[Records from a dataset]
-----

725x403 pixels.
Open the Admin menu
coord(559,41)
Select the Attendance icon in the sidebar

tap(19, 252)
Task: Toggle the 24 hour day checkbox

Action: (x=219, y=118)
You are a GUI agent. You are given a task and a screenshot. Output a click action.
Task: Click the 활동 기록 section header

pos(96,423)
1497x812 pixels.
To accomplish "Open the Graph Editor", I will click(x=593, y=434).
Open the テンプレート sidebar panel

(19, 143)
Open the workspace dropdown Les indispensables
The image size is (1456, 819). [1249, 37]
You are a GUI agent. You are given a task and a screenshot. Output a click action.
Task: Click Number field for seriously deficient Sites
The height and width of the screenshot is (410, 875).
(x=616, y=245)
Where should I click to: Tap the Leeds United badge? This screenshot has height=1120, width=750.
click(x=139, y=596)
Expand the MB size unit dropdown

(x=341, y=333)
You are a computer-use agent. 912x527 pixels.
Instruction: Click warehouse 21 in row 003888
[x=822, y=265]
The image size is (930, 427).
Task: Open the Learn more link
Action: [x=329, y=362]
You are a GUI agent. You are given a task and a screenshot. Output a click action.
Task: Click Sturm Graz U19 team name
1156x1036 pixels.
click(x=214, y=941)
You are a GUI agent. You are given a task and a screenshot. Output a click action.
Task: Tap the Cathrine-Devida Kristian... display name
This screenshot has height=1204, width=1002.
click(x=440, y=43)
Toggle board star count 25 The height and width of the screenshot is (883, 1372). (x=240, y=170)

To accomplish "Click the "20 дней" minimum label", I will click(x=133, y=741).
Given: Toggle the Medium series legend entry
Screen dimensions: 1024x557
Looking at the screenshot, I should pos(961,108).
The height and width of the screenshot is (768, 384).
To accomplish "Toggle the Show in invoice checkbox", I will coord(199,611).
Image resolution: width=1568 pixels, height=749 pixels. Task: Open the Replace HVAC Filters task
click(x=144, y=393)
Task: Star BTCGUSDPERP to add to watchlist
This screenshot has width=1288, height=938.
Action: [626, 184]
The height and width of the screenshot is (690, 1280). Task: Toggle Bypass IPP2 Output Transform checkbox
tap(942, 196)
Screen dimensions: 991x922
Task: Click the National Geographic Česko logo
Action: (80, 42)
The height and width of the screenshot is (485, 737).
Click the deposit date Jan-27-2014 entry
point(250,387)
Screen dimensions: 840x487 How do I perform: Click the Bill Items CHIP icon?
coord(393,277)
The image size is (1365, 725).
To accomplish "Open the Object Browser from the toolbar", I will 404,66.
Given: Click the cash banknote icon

-----

◆ Given problem
Copy the listing above line for line, with no changes.

◆ Written solution
725x403 pixels.
Open the Admin menu
coord(559,41)
Select the Attendance icon in the sidebar

tap(19, 252)
Task: Toggle the 24 hour day checkbox

Action: (x=219, y=118)
You are a GUI agent. You are given a task and a screenshot. Output a click action.
Task: Click the 활동 기록 section header

pos(96,423)
1497x812 pixels.
To accomplish "Open the Graph Editor", I will click(x=593, y=434).
Open the テンプレート sidebar panel

(19, 143)
Open the workspace dropdown Les indispensables
The image size is (1456, 819). [1249, 37]
You are a GUI agent. You are given a task and a screenshot. Output a click action.
Task: Click Number field for seriously deficient Sites
The height and width of the screenshot is (410, 875).
(x=616, y=245)
Where should I click to: Tap the Leeds United badge? This screenshot has height=1120, width=750.
click(x=139, y=596)
Expand the MB size unit dropdown

(x=341, y=333)
You are a computer-use agent. 912x527 pixels.
Instruction: Click warehouse 21 in row 003888
[x=822, y=265]
The image size is (930, 427).
Task: Open the Learn more link
Action: [x=329, y=362]
You are a GUI agent. You are given a task and a screenshot. Output a click action.
Task: Click Sturm Graz U19 team name
1156x1036 pixels.
click(x=214, y=941)
You are a GUI agent. You are given a task and a screenshot. Output a click action.
Task: Tap the Cathrine-Devida Kristian... display name
This screenshot has height=1204, width=1002.
click(x=440, y=43)
Toggle board star count 25 The height and width of the screenshot is (883, 1372). (x=240, y=170)

To accomplish "Click the "20 дней" minimum label", I will click(x=133, y=741).
Given: Toggle the Medium series legend entry
Screen dimensions: 1024x557
Looking at the screenshot, I should pos(961,108).
The height and width of the screenshot is (768, 384).
To accomplish "Toggle the Show in invoice checkbox", I will coord(199,611).
Image resolution: width=1568 pixels, height=749 pixels. Task: Open the Replace HVAC Filters task
click(x=144, y=393)
Task: Star BTCGUSDPERP to add to watchlist
This screenshot has width=1288, height=938.
Action: [626, 184]
The height and width of the screenshot is (690, 1280). Task: Toggle Bypass IPP2 Output Transform checkbox
tap(942, 196)
Screen dimensions: 991x922
Task: Click the National Geographic Česko logo
Action: (80, 42)
The height and width of the screenshot is (485, 737).
Click the deposit date Jan-27-2014 entry
point(250,387)
Screen dimensions: 840x487 How do I perform: Click the Bill Items CHIP icon?
coord(393,277)
The image size is (1365, 725).
To accomplish "Open the Object Browser from the toolbar", I will 404,66.
Given: Click the cash banknote icon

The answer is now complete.